Exercise details » Below are records; how many of their lines hold the string "vertical"? Reply with nothing but the number.
────────────────────────────────────────
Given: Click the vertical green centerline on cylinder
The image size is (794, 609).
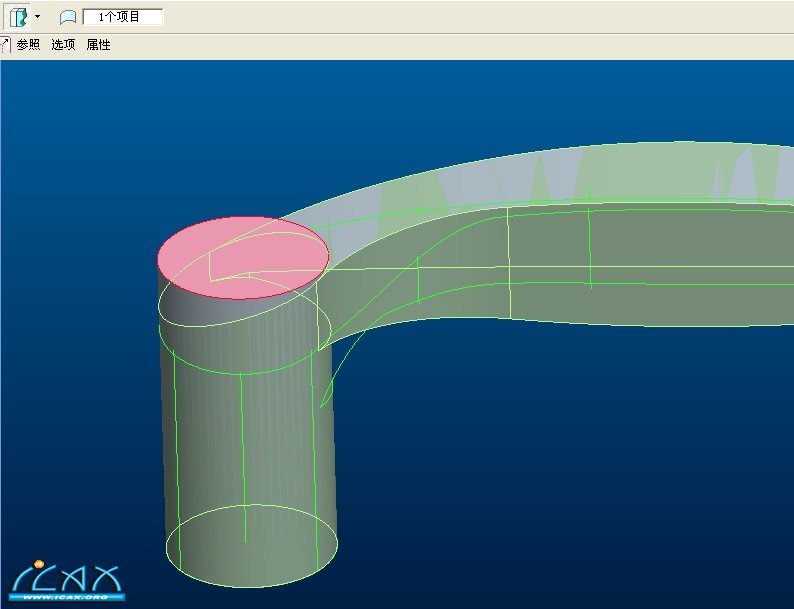Looking at the screenshot, I should click(243, 450).
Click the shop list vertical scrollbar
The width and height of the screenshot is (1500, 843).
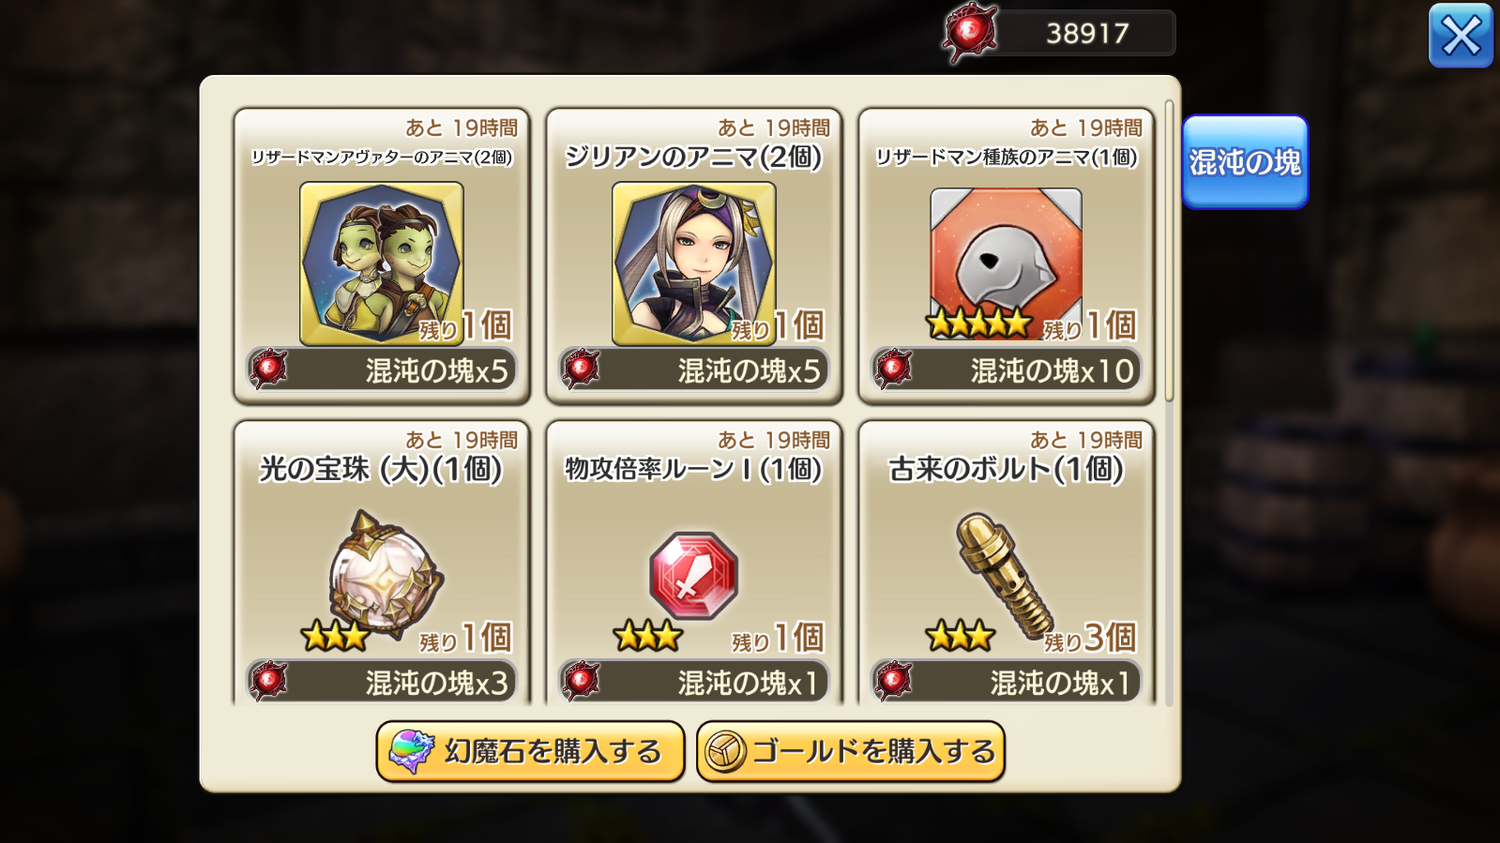pyautogui.click(x=1169, y=251)
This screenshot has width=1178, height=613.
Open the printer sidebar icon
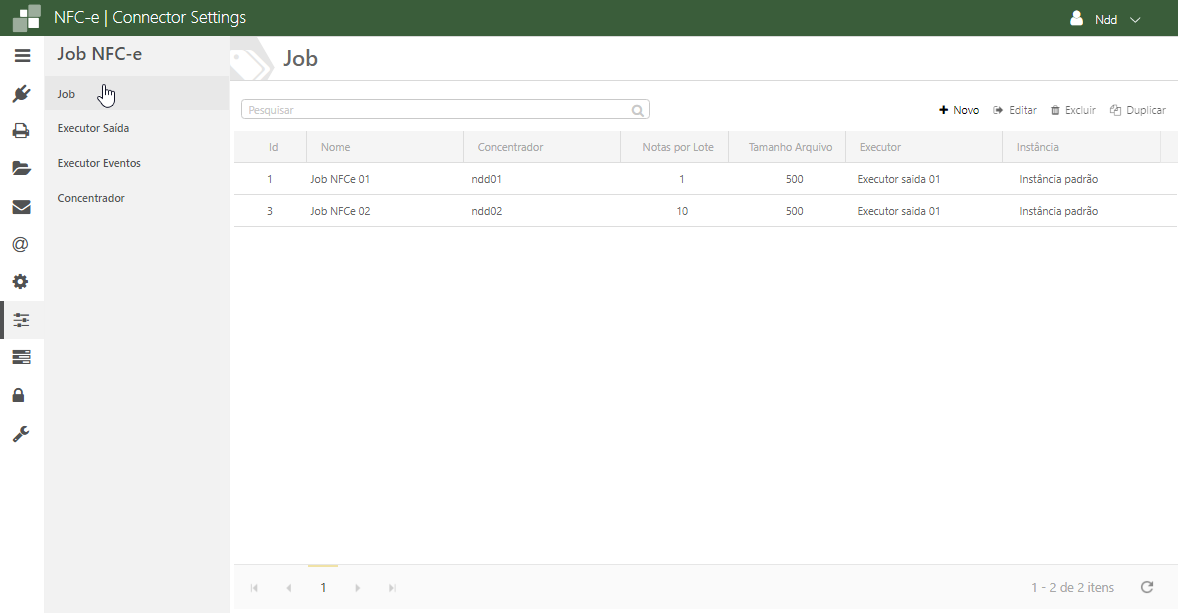[21, 131]
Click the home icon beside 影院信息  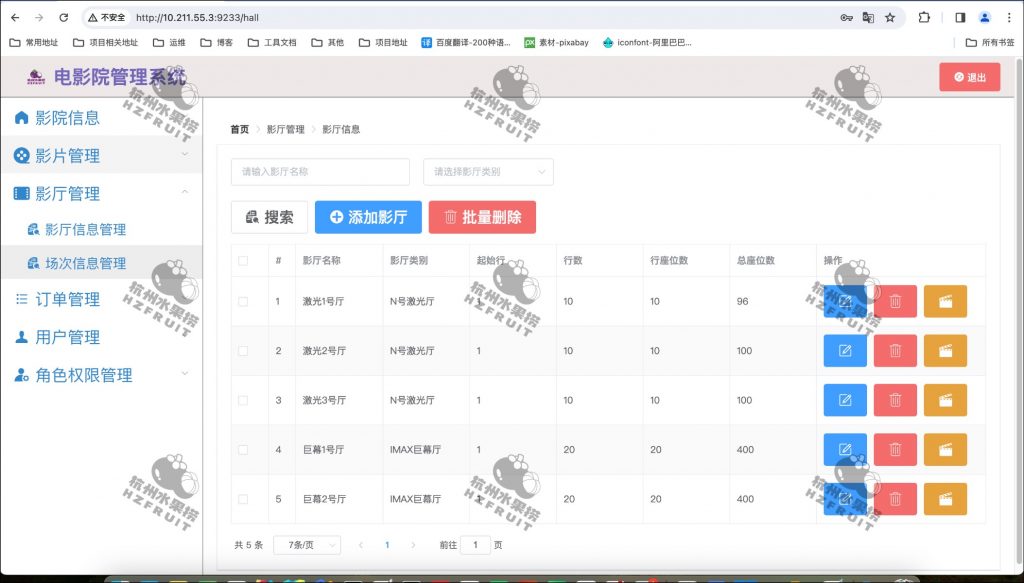(x=23, y=117)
────────────────────────────────────────
Completed task » 2